[DIRECTIONS FOR THIS TASK] Your copy should match the entries exactly, except that it holds no pictures.

(Collected data entries)
====
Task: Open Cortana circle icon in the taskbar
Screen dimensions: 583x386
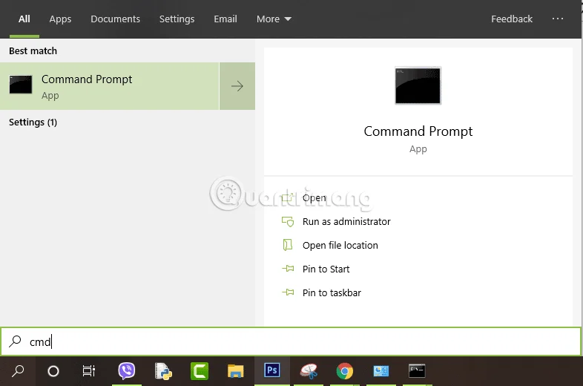Action: pos(53,371)
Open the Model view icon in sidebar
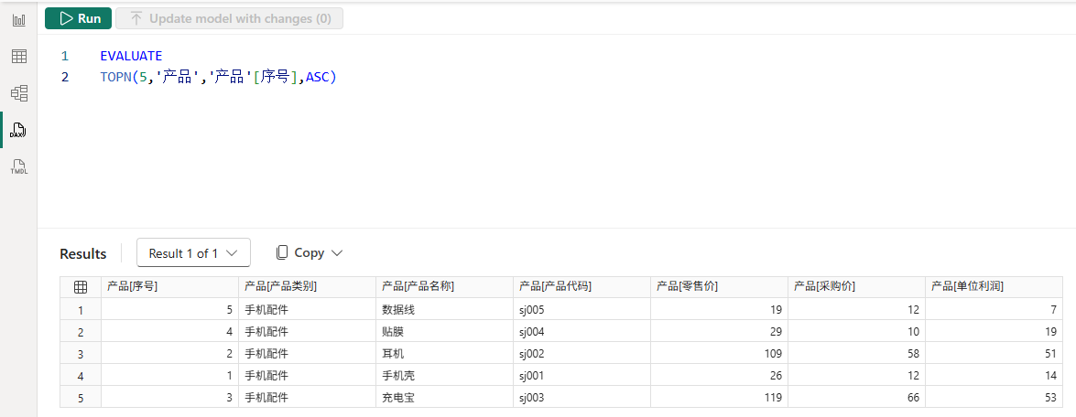The height and width of the screenshot is (417, 1076). [x=18, y=93]
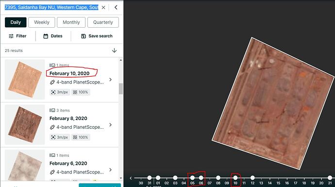Select the Daily view tab
This screenshot has width=335, height=187.
click(16, 22)
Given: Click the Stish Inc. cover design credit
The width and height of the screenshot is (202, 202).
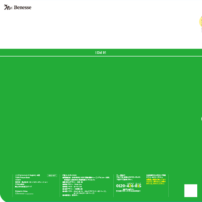Looking at the screenshot, I should pyautogui.click(x=72, y=184).
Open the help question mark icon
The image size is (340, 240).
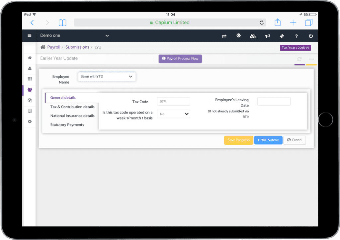(296, 36)
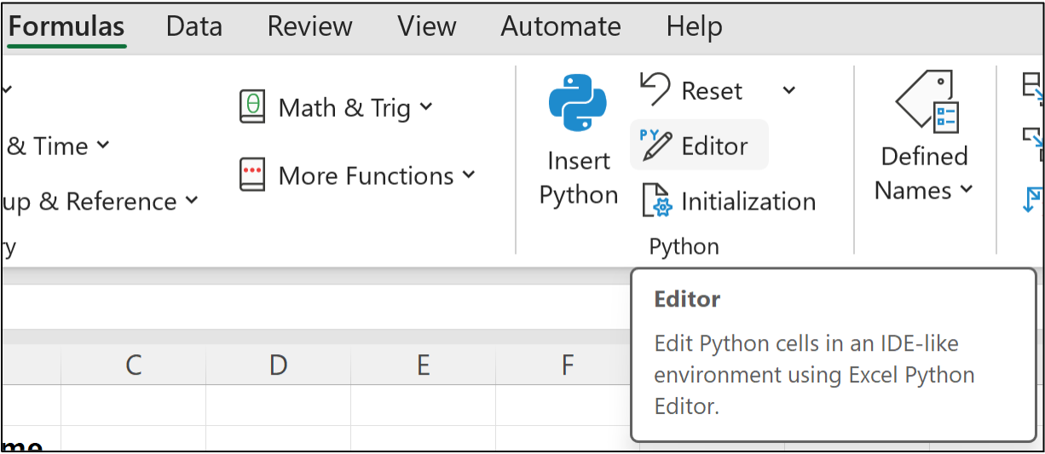1045x454 pixels.
Task: Switch to the Data tab
Action: tap(194, 26)
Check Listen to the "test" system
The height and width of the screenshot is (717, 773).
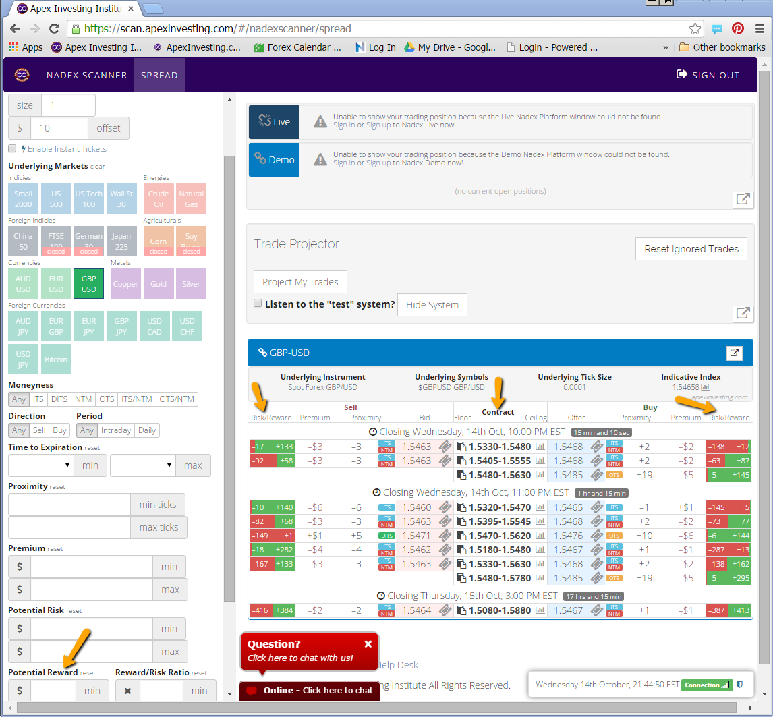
====
[YOUR SOLUTION]
Task: Open Cortana circle icon in the taskbar
Screen dimensions: 583x386
Action: pos(53,371)
Open the Model view icon in sidebar
The height and width of the screenshot is (417, 1076). [x=18, y=93]
Select the Daily view tab
This screenshot has width=335, height=187.
click(16, 22)
Given: Click the Stish Inc. cover design credit
The width and height of the screenshot is (202, 202).
Looking at the screenshot, I should pyautogui.click(x=72, y=184).
Open the help question mark icon
The image size is (340, 240).
(296, 36)
1045x454 pixels.
Task: Switch to the Data tab
Action: tap(194, 26)
Check Listen to the "test" system
The height and width of the screenshot is (717, 773).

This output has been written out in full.